Now I am looking at buying fuel (and burning fuel) in much larger quantities and could use some advice. I have read through all the threads that I can find here and boatdiesel.com but am still a bit confused.

Questions:
1. Is it "better" to fill up the tanks and keep them topped off, or is it better to only take on the fuel that would be used in a reasonable amount of time?
2. What is "reasonable" in #1?
3. Is using a fuel stabilizer/biocide reasonalbe?

Opinions welcome.
 
OK. I lost what I had written, so now you get the short version.

All of the above. Pretty much whatever you do or don't do, will make very little difference.

Yes, i would always keep the tank topped up. But beyond that,,, I have read so much stuff, much of it contradictory, that the only reasonable conclusion is it really does not make much difference.
!
Now, I will give you some advice for a long and happy life: Only believe in 10% of what you hear or read and 50% of what you see.!
 
Fill-up when convenient but full is better

We try to keep the tanks as full as possible but don't go out of the way to do so except at the end of the season. Always winter store 7/8+ full.

If we're on a long cruise we'll fill up when convenient and the price is right. While underway cruising we often run the tanks down to 1/3 or less before filling. When she's in the slip tanks are usually never less than 5/8 full for any period of time.
 
Depending...condensation in boat tanks is more myth than truth.


See Compass marine demonstration and explanation if you don't believe just me.


Diesel lasts a long time...but some chemistry and some biology can happen. Biology much faster than chemistry...months versus years.


I recommend just buying and storing what you think you will burn over say 3-6 months and don't worry about it.


If longer and your portion of the country suggests biocide...use it.


Other than that...if you keep burning off the fuel...there is little to contaminate.
 
I hopefully will be in the situation where I need to buy some diesel fuel. I have been buying diesel fuel for many years, but only buy about 30 gals at at time on average. With a 40 gal tank, I don't go through much fuel and it sits around a long time. I have always used a fuel stabilizer/biocide.

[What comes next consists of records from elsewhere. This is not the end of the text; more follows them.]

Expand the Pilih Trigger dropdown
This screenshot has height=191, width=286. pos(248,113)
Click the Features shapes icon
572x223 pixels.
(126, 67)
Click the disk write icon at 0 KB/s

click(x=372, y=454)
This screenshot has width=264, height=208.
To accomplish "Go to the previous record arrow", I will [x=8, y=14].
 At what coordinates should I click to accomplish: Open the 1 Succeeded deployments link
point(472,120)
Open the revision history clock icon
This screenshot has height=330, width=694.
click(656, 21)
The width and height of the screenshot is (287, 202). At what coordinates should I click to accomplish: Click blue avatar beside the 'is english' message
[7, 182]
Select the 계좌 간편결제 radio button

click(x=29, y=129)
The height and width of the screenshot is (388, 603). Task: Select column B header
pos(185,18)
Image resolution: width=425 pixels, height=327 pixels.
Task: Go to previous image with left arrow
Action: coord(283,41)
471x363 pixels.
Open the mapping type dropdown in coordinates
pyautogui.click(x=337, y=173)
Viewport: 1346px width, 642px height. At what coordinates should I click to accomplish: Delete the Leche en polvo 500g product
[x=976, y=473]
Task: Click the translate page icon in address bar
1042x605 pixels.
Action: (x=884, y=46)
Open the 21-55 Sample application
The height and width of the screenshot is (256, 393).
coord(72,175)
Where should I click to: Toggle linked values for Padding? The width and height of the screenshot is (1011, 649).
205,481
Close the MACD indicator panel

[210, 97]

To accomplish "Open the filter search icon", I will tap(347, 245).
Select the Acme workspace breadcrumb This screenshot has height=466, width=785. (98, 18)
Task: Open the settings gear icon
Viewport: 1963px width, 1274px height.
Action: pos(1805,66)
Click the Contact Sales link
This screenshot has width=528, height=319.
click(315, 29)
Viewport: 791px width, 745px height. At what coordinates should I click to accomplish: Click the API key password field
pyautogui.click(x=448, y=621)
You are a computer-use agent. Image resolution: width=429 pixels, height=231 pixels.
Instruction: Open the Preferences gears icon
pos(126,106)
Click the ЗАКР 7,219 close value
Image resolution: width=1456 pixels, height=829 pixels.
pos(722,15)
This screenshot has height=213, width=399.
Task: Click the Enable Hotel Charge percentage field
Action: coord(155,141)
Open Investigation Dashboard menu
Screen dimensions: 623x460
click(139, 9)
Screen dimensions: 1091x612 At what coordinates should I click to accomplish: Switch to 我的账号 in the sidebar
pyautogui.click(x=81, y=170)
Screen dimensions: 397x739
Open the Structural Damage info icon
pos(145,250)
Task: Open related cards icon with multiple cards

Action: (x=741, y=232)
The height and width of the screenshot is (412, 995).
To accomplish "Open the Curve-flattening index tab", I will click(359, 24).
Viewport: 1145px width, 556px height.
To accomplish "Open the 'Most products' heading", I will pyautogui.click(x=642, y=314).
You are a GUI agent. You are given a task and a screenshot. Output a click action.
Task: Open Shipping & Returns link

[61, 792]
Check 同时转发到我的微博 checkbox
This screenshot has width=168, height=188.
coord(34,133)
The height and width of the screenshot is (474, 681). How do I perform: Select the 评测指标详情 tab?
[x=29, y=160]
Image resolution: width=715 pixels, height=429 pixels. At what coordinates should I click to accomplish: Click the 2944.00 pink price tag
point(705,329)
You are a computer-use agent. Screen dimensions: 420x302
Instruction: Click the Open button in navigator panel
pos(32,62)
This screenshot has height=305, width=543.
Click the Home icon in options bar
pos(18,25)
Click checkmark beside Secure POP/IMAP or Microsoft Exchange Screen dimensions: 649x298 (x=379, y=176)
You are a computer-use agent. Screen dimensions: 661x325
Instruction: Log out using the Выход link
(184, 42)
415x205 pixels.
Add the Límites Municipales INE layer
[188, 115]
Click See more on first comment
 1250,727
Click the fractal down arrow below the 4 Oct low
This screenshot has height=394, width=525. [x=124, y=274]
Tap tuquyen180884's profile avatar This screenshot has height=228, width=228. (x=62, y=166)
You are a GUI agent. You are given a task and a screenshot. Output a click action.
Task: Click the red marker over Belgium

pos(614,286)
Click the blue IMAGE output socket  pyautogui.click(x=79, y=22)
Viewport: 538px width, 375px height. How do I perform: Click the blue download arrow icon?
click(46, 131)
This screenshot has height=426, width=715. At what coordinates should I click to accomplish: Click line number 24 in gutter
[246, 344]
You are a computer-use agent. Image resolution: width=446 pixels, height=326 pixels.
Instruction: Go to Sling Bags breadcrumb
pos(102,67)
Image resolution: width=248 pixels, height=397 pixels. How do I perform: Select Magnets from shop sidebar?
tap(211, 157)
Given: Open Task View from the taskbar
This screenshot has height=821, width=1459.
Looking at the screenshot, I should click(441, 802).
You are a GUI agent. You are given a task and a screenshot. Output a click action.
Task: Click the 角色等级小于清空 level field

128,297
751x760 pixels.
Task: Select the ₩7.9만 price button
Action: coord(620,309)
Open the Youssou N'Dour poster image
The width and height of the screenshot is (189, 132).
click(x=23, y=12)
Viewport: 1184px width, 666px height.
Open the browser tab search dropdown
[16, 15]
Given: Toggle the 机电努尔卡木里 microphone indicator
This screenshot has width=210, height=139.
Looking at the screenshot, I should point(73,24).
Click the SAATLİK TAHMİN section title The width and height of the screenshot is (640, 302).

Now I am looking at buying fuel (and burning fuel) in much larger quantities and could use some advice. I have read through all the threads that I can find here and boatdiesel.com but am still a bit confused.

Questions:
1. Is it "better" to fill up the tanks and keep them topped off, or is it better to only take on the fuel that would be used in a reasonable amount of time?
2. What is "reasonable" in #1?
3. Is using a fuel stabilizer/biocide reasonalbe?

Opinions welcome.

No doubt there's a lot of snake oil on the market where fuel additives are concerned. I believe you could bottle diesel fuel or kero, add some dye and make claims about smoke, fuel economy and algae and it would sell. And for the record, algae is virtually never present in diesel fuel, as a plant, it needs sunlight to carry out photosynthesis, of which there is precious little in the average fuel tank.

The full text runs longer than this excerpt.